Tuttavia è bene sviluppare un discernimento per distinguere “dove sono i veri profeti e dove sono gli pesudoprofeti”, rimarca il Pontefice. Per farlo – spiega – ci sono tre parole chiave: “Parlare, fare, e ascoltare”. “Non chiunque mi dice: ‘Signore, Signore’, entrerà nel Regno dei Cieli”, ammonisce infatti Gesù. “Questi parlano, fanno – aggiunge il Papa – ma gli manca un altro atteggiamento, che è proprio la base, che è proprio il fondamento del parlare, del fare: gli manca l’ascoltare”.
Perciò Cristo precisa: “Chi ascolta queste mie parole e le mette in pratica…”. “Il binomio parlare-fare non è sufficiente…”, sottolinea Bergoglio, anzi “tante volte ci inganna”. Il vero binomio è ascoltare-fare e poi mettere in pratica, perché come afferma il Signore: “Chiunque ascolta queste mie parole e le mette in pratica sarà simile a un uomo saggio che ha costruito la sua casa sulla roccia”. Invece, “quello che ascolta le parole ma non le fa sue, le lascia passare, cioè non ascolta sul serio e non le mette in pratica, sarà come quello che edifica la sua casa sulla sabbia”. E quando si edifica la casa sulla sabbia, commenta il Papa, “sappiamo il risultato”.
Non a caso, quando il Messia ammonisce la gente dal guardarsi dagli ‘pseudoprofeti’, spiega loro: “Dai loro frutti li conoscerete”. Nel senso che proprio il loro atteggiamento sarà il marchio per individuare la ‘pseudoprofeticità’: “Tante parole, parlano, fanno prodigi, fanno cose grandi ma non hanno il cuore aperto per ascoltare la Parola di Dio, hanno paura del silenzio della parola di Dio”.
Sono questi “gli ‘pesudocristiani’, gli ‘pseudopastori’”. “È vero – ammette il Papa – fanno cose buone, è vero, ma gli manca la roccia”: la roccia “dell’amore” e “della Parola” di Dio.
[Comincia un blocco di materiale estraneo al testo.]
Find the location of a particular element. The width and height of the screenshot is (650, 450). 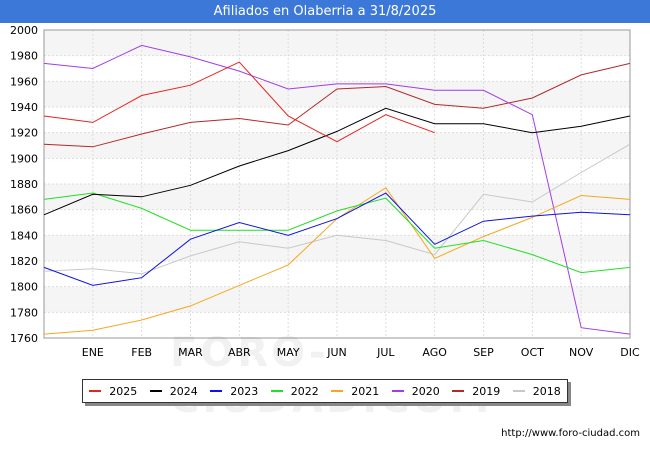

legend-item-2020: 2020 is located at coordinates (416, 391).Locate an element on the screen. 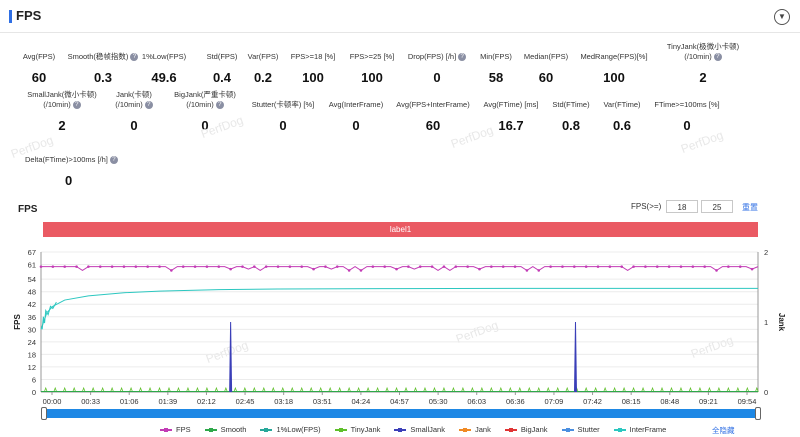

E senza questa roccia, avverte, “non possono profetizzare, non possono costruire: fanno finta, perché alla fine tutto crolla”. Questo spetta a tutti “i pastori mondani, i pastori o i cristiani anche che parlano troppo, hanno paura del silenzio, fanno forse troppo”, ma che “non sono capaci di fare dall’ascolto, fanno da quello che parlano, fanno dal proprio, non da Dio”.
Allora, esorta il Pontefice, “ricordiamo queste tre parole: fare, ascoltare, parlare”. Perché “uno che parla e fa, solamente, non è un vero profeta, non è un vero cristiano, e alla fine crollerà tutto: non è sulla roccia dell’amore di Dio non è saldo come la roccia”. E “uno che sa ascoltare e dall’ascolto fa, con la forza della parola di un altro, non della propria, quello rimane saldo. Benché sia una persona umile, che non sembra importante, ma quanti di questi grandi ci sono nella Chiesa!”.
“Quanti vescovi grandi, quanti sacerdoti grandi, quanti fedeli grandi che sanno ascoltare e dall’ascolto fanno!”, esclama Papa Francesco. Conclude citando quindi un esempio dei nostri giorni, la Beata Madre Teresa di Calcutta che “non parlava, e nel silenzio ha saputo ascoltare” e “ha fatto tanto! Non è crollata né lei né la sua opera”.
“I grandi sanno ascoltare e dall’ascolto fanno perché la loro fiducia e la loro forza è sulla roccia dell’amore di Gesù Cristo”, osserva Bergoglio. La sua preghiera è dunque che “la debolezza di Gesù, che da forte si è fatto debole per farci noi forti, ci accompagni in questa celebrazione e ci insegni ad ascoltare e a fare dall’ascolto, non dalle nostre parole”.